● **Exercise description**:
Return every line below in which "sidebar" appears.

Source records:
========================
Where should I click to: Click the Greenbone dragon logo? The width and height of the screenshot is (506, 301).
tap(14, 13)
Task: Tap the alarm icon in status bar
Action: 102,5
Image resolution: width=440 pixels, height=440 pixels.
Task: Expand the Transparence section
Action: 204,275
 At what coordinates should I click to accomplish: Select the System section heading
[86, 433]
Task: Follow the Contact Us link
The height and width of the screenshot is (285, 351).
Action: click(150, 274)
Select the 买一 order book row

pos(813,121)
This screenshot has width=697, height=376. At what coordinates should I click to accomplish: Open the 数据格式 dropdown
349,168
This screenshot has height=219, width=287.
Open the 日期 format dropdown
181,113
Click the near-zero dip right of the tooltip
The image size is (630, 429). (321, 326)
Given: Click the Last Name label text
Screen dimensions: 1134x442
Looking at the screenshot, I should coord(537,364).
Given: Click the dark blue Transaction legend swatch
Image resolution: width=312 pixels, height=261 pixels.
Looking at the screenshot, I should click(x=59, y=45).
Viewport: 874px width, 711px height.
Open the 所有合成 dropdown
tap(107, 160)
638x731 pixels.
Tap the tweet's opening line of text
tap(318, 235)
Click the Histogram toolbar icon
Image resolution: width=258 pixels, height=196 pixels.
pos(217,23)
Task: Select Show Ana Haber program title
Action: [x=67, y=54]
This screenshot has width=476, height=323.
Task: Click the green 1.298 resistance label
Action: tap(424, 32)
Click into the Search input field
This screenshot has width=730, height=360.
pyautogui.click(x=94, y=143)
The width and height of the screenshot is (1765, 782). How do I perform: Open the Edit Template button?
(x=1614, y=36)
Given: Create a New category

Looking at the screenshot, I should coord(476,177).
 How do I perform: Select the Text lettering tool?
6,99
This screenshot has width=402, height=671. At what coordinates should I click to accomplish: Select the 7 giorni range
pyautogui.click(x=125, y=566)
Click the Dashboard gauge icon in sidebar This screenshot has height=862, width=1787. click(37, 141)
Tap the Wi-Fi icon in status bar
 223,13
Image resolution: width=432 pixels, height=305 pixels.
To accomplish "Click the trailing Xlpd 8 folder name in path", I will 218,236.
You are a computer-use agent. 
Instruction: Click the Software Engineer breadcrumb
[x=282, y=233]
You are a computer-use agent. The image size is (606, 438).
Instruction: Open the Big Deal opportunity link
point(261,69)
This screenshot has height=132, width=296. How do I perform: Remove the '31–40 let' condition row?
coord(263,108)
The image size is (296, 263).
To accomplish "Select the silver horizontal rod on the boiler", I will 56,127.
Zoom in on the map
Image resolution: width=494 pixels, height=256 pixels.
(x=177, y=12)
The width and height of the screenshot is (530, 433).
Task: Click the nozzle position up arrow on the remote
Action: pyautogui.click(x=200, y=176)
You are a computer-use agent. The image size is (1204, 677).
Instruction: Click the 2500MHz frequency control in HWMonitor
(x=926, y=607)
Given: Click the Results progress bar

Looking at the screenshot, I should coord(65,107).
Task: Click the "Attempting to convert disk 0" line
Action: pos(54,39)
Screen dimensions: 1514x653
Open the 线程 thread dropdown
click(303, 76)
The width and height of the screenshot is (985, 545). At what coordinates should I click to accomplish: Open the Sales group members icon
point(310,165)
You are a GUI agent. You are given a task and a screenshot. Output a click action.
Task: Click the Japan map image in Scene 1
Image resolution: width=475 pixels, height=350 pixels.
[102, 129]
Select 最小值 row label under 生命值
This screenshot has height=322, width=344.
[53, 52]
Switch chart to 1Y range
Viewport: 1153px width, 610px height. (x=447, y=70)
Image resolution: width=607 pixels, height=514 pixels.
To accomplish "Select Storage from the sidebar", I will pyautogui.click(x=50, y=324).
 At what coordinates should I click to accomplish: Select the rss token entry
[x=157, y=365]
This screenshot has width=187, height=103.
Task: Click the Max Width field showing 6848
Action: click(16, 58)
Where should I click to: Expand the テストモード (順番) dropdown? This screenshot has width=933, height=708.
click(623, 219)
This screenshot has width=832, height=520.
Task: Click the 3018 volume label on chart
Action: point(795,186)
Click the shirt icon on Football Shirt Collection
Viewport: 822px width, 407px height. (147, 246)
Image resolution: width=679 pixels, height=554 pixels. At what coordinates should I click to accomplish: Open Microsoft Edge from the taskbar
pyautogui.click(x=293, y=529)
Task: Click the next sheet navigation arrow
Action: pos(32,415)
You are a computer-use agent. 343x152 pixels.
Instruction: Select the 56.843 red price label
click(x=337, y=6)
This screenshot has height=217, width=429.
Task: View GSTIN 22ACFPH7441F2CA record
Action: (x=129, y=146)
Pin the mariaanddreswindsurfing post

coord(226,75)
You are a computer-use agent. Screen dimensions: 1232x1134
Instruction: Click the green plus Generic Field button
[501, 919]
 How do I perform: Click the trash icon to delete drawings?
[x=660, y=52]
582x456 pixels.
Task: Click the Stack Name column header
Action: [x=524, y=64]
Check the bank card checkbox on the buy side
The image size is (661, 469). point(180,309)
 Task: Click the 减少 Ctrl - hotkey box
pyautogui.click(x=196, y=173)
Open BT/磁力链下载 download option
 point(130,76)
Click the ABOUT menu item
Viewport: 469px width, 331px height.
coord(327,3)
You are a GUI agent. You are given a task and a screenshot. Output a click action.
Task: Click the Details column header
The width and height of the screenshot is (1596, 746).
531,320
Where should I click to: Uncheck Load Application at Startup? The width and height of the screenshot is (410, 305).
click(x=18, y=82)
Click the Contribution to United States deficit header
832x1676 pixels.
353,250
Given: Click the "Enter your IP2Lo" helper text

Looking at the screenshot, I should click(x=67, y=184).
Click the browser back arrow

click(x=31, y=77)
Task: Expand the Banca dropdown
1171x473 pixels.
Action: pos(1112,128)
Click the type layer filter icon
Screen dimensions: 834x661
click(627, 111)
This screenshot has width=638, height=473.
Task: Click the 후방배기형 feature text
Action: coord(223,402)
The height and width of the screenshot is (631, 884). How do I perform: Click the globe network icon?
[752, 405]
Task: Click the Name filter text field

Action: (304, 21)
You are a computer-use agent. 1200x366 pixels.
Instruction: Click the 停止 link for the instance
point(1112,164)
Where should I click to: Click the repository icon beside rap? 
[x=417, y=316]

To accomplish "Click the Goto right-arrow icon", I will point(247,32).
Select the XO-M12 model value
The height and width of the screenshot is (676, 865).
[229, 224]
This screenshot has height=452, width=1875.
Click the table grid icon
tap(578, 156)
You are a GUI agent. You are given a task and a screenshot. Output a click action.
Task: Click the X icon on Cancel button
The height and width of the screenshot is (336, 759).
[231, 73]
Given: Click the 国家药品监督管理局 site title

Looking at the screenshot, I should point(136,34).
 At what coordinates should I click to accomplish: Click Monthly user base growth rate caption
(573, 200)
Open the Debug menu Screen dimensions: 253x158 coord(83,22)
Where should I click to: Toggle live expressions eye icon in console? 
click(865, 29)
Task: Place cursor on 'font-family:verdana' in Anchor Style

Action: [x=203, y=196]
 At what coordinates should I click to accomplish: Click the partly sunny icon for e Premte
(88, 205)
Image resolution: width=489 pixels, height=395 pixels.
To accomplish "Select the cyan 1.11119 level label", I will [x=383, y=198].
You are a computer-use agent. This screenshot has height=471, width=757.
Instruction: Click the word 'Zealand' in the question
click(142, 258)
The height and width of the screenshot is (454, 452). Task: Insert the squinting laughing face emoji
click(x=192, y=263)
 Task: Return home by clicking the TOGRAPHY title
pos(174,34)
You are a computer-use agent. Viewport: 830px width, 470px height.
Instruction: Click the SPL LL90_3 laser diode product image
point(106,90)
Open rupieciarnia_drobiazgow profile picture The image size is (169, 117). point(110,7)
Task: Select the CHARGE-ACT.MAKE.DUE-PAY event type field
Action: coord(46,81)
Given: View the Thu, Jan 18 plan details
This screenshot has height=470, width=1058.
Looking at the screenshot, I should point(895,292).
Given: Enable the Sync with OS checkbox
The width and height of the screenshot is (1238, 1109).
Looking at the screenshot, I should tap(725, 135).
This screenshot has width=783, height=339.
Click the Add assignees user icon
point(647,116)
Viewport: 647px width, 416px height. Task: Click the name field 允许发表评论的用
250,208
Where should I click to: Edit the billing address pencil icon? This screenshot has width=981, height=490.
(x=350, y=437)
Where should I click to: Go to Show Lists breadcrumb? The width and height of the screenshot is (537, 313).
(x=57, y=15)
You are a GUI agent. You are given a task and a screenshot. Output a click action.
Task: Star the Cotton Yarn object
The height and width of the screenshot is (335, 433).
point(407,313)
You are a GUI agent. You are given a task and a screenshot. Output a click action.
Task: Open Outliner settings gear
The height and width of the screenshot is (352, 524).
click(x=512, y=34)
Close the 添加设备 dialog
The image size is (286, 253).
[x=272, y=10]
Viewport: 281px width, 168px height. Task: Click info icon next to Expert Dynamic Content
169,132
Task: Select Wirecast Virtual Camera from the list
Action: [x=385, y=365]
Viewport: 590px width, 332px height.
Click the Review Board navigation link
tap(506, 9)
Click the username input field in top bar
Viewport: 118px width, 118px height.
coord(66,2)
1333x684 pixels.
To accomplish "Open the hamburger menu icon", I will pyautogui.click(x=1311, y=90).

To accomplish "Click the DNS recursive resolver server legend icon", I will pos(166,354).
========================
● **Response to this exercise**:
Click the Dashboard gauge icon in sidebar This screenshot has height=862, width=1787. click(37, 141)
To accomplish "Select Storage from the sidebar", I will pyautogui.click(x=50, y=324).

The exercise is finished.